The range of a clarinet can be divided into three distinct registers:
- The low chalumeau register, from the written low E to the written B♭ above middle C (B♭4)  (named after the instrument that was the clarinet's immediate predecessor)
- The bridging throat tones, from written G to B♭, are sometimes treated as a separate register
- The middle clarion register, which spans just over an octave (from a written B above middle C (B4) to the C two octaves above middle C (C6))
- The high altissimo register, consisting of the notes above the written C two octaves above middle C (C6)
The three registers have characteristically different sounds—the chalumeau is rich and dark, the clarion is brighter and sweet, like a trumpet heard from afar, and the altissimo can be piercing and sometimes shrill.
- The mouthpiece and reed are surrounded by the player's lips, which put light, even pressure on the reed and form an airtight seal. Air is blown past the reed and down the instrument. In the same way a flag flaps in the breeze, the air rushing past the reed causes it to vibrate. As air pressure from the mouth increases, the amount the reed vibrates increases until the reed hits the mouthpiece.
The reed stays pressed against the mouthpiece until either the springiness of the reed forces it to open or a returning pressure wave 'bumps' into the reed and opens it. Each time the reed opens, a puff of air goes through the gap, after which the reed swings shut again. When played loudly, the reed can spend up to 50% of the time shut. The 'puff of air' or compression wave (at around 3% greater pressure than the surrounding air) travels down the cylindrical tube and escapes at the point where the tube opens out. This is either at the closest open hole or at the end of the tube (see diagram: image 1).
- More than a 'neutral' amount of air escapes from the instrument, which creates a slight vacuum or rarefaction in the clarinet tube. This rarefaction wave travels back up the tube (image 2).
- The rarefaction is reflected off the sloping end wall of the clarinet mouthpiece. The opening between the reed and the mouthpiece makes very little difference to the reflection of the rarefaction wave. This is because the opening is very small compared to the size of the tube, so almost the entire wave is reflected back down the tube even if the reed is completely open at the time the wave hits (image 3).

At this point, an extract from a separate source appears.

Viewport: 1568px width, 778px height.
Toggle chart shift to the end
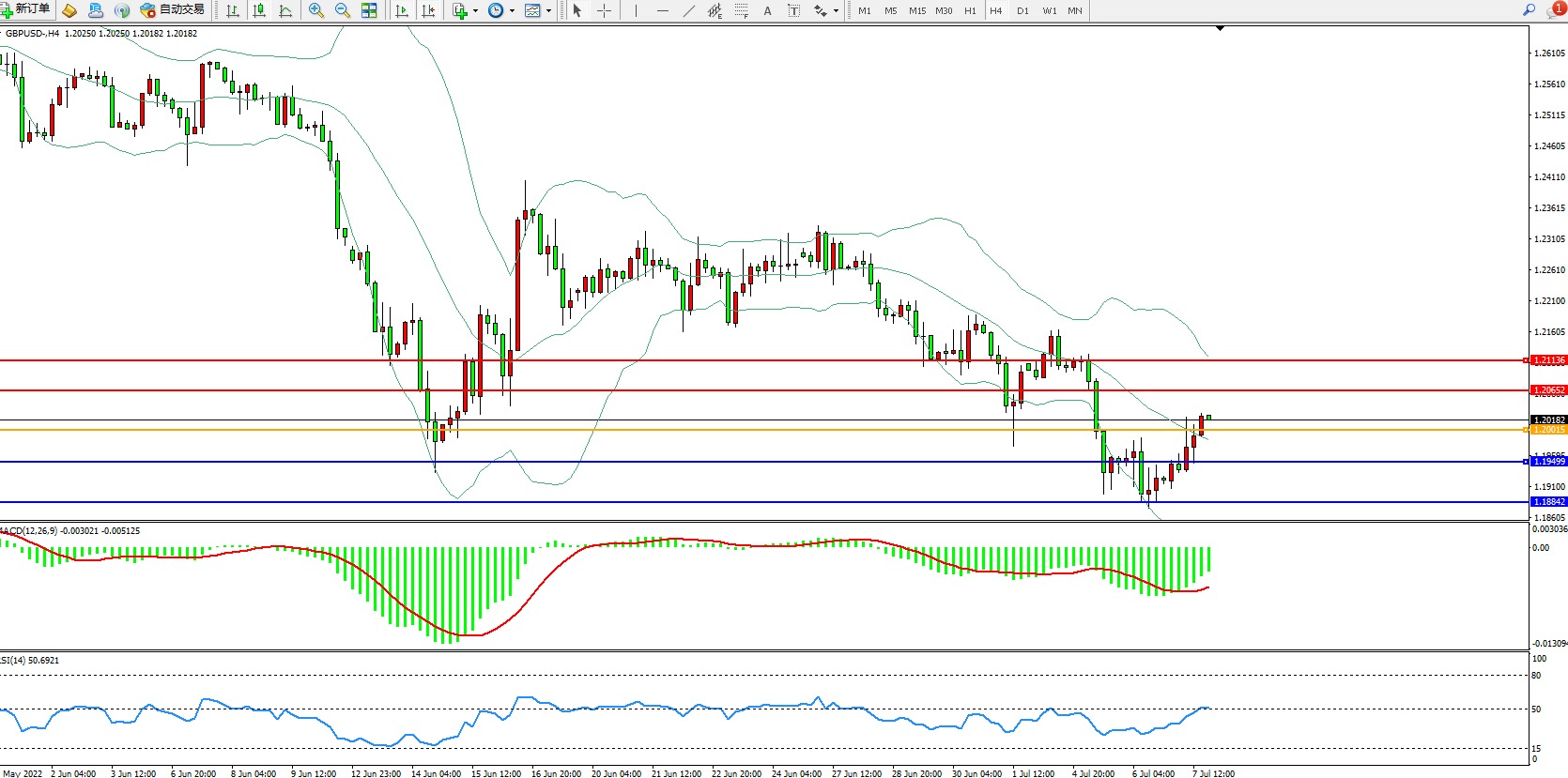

- When the rarefaction wave reaches the other (open) end of the tube, air rushes in to fill the slight vacuum. A little more than a 'neutral' amount of air enters the tube and causes a compression wave to travel back up the tube (image 4). Once the compression wave reaches the mouthpiece end of the 'tube', it is reflected again back down the pipe. However at this point, either because the compression wave 'bumped' the reed or because of the natural vibration cycle of the reed, the gap opens and another 'puff' of air is sent down the pipe.
- The original compression wave, now greatly reinforced by the second 'puff' of air, sets off on another two trips down the pipe (travelling four pipe lengths in total) before the cycle is repeated again.
In addition to this primary compression wave, other waves, known as harmonics, are created. Harmonics are caused by factors including the imperfect wobbling and shaking of the reed, the reed sealing the mouthpiece opening for part of the wave cycle (which creates a flattened section of the sound wave), and imperfections (bumps and holes) in the bore. A wide variety of compression waves are created, but only some (primarily the odd harmonics) are reinforced. This in combination with the cut-off frequency (where a significant drop in resonance occurs) results in the characteristic tone of the clarinet.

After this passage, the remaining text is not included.